Copy out the lines of the records below, and only those lines, from the one with "[Nocturne crystal floral" through the one with "プライバシーポリシー (370, 2481)", exactly as they appear.

-------- Recorded data

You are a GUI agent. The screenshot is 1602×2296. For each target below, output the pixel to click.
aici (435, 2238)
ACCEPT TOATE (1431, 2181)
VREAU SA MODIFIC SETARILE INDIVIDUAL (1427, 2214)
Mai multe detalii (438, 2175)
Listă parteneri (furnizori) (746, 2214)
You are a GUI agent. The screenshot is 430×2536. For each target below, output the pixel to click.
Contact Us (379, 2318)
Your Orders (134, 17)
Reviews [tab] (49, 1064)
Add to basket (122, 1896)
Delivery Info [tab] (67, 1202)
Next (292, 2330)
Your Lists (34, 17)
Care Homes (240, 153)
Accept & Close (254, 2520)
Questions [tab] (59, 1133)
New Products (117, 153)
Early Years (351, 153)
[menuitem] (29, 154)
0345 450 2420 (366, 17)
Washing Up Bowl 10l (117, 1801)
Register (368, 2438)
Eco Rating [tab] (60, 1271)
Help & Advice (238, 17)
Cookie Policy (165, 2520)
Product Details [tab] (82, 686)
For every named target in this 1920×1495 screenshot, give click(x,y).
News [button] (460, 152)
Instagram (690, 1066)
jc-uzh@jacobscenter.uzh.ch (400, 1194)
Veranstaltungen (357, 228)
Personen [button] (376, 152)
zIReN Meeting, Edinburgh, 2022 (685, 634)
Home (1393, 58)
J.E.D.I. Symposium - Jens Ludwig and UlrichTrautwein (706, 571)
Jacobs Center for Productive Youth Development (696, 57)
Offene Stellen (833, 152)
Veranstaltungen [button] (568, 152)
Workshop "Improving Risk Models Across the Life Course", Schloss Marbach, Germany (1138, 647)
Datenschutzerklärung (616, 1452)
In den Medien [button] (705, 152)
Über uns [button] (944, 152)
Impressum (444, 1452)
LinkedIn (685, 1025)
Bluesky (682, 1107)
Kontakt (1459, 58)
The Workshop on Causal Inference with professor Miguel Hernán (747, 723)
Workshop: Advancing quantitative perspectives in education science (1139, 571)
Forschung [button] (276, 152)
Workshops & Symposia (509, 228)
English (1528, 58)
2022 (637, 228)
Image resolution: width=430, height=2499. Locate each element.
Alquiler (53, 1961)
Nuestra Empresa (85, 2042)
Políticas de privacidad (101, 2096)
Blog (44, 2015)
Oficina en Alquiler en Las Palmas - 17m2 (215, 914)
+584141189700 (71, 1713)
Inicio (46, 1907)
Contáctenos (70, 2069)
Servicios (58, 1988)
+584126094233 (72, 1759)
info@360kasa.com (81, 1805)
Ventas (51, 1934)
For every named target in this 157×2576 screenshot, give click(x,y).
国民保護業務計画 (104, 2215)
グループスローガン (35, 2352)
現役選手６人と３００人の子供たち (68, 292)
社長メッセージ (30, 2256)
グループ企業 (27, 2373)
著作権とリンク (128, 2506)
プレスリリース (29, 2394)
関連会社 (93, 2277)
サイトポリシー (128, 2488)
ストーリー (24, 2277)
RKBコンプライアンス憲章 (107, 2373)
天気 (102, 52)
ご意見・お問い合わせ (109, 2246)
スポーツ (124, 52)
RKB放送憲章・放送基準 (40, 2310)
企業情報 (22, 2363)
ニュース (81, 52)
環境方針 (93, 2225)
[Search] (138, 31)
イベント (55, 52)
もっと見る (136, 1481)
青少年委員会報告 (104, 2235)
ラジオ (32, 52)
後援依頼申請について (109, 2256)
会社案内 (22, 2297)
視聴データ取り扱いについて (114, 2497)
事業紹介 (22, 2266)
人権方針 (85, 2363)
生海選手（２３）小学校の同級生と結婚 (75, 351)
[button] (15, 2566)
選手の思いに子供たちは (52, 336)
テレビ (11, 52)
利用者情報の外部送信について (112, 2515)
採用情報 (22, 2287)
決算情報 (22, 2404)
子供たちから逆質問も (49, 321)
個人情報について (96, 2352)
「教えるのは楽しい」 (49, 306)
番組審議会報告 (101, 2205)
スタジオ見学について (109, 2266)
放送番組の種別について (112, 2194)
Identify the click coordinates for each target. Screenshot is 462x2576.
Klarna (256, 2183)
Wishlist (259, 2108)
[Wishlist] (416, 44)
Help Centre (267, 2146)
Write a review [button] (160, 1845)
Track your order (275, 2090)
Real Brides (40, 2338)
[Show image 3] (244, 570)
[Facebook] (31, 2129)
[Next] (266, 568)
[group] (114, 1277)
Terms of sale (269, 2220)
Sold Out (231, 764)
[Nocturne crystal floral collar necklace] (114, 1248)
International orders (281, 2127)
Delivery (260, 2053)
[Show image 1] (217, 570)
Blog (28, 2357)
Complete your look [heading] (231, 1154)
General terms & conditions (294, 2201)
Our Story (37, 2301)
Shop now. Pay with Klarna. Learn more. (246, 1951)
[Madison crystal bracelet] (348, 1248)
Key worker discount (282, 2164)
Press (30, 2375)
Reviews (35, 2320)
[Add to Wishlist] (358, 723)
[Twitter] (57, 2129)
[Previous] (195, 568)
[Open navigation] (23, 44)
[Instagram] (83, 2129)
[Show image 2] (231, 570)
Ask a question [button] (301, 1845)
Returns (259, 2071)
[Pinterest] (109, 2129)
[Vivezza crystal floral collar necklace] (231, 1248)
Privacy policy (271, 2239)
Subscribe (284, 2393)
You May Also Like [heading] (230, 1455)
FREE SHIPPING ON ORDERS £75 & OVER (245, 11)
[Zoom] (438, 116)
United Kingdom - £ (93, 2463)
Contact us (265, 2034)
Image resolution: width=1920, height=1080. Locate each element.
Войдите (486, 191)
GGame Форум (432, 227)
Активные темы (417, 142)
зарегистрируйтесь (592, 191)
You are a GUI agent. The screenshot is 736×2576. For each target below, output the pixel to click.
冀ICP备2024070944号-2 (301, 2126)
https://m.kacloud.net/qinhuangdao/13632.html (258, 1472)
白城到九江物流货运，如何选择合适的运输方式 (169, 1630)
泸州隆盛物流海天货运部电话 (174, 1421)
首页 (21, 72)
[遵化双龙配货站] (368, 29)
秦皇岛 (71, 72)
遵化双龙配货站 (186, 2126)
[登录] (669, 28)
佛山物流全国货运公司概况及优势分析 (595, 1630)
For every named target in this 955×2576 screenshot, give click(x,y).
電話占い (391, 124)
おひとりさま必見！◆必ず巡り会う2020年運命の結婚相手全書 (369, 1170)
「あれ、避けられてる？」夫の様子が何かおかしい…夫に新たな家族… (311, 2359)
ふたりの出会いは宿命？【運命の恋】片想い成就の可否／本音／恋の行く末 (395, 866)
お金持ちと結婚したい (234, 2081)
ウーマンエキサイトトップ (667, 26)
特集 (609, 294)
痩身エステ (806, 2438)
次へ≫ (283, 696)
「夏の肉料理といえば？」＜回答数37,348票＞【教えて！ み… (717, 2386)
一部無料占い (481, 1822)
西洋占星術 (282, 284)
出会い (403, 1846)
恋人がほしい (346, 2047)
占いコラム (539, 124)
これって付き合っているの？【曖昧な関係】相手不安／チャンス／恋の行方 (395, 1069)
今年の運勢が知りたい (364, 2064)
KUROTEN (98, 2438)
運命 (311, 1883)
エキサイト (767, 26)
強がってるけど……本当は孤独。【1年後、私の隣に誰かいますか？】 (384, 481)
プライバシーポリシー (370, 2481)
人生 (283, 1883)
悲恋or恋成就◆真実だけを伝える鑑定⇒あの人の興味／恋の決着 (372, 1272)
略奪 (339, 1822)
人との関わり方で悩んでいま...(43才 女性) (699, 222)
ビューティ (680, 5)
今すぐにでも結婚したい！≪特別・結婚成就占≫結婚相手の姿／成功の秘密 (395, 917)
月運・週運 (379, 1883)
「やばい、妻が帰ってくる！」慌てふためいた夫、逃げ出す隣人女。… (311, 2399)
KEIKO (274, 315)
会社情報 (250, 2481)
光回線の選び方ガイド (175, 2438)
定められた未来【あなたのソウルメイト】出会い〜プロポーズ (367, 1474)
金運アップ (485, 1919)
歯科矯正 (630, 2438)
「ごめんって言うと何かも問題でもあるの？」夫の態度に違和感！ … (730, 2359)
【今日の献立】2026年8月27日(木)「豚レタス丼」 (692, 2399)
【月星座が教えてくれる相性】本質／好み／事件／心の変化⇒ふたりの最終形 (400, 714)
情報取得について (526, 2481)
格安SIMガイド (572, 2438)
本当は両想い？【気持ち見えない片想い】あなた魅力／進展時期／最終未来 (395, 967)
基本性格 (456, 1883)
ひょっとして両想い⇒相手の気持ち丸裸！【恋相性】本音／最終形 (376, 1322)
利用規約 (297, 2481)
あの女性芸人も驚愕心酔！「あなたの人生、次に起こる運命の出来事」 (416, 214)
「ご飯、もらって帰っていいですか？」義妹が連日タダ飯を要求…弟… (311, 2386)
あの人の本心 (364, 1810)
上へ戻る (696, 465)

----------------

_Your solution_:
[Nocturne crystal floral collar necklace] (114, 1248)
International orders (281, 2127)
Delivery (260, 2053)
[Show image 1] (217, 570)
Blog (28, 2357)
Complete your look [heading] (231, 1154)
General terms & conditions (294, 2201)
Our Story (37, 2301)
Shop now. Pay with Klarna. Learn more. (246, 1951)
[Madison crystal bracelet] (348, 1248)
Key worker discount (282, 2164)
Press (30, 2375)
Reviews (35, 2320)
[Add to Wishlist] (358, 723)
[Twitter] (57, 2129)
[Previous] (195, 568)
[Open navigation] (23, 44)
[Instagram] (83, 2129)
[Show image 2] (231, 570)
Ask a question [button] (301, 1845)
Returns (259, 2071)
[Pinterest] (109, 2129)
[Vivezza crystal floral collar necklace] (231, 1248)
Privacy policy (271, 2239)
Subscribe (284, 2393)
You May Also Like [heading] (230, 1455)
FREE SHIPPING ON ORDERS £75 & OVER (245, 11)
[Zoom] (438, 116)
United Kingdom - £ (93, 2463)
Contact us (265, 2034)
Image resolution: width=1920, height=1080. Locate each element.
Войдите (486, 191)
GGame Форум (432, 227)
Активные темы (417, 142)
зарегистрируйтесь (592, 191)
You are a GUI agent. The screenshot is 736×2576. For each target below, output the pixel to click.
冀ICP备2024070944号-2 (301, 2126)
https://m.kacloud.net/qinhuangdao/13632.html (258, 1472)
白城到九江物流货运，如何选择合适的运输方式 (169, 1630)
泸州隆盛物流海天货运部电话 (174, 1421)
首页 (21, 72)
[遵化双龙配货站] (368, 29)
秦皇岛 (71, 72)
遵化双龙配货站 (186, 2126)
[登录] (669, 28)
佛山物流全国货运公司概况及优势分析 (595, 1630)
For every named target in this 955×2576 screenshot, give click(x,y).
電話占い (391, 124)
おひとりさま必見！◆必ず巡り会う2020年運命の結婚相手全書 (369, 1170)
「あれ、避けられてる？」夫の様子が何かおかしい…夫に新たな家族… (311, 2359)
ふたりの出会いは宿命？【運命の恋】片想い成就の可否／本音／恋の行く末 (395, 866)
お金持ちと結婚したい (234, 2081)
ウーマンエキサイトトップ (667, 26)
特集 (609, 294)
痩身エステ (806, 2438)
次へ≫ (283, 696)
「夏の肉料理といえば？」＜回答数37,348票＞【教えて！ み… (717, 2386)
一部無料占い (481, 1822)
西洋占星術 (282, 284)
出会い (403, 1846)
恋人がほしい (346, 2047)
占いコラム (539, 124)
これって付き合っているの？【曖昧な関係】相手不安／チャンス／恋の行方 (395, 1069)
今年の運勢が知りたい (364, 2064)
KUROTEN (98, 2438)
運命 (311, 1883)
エキサイト (767, 26)
強がってるけど……本当は孤独。【1年後、私の隣に誰かいますか？】 (384, 481)
プライバシーポリシー (370, 2481)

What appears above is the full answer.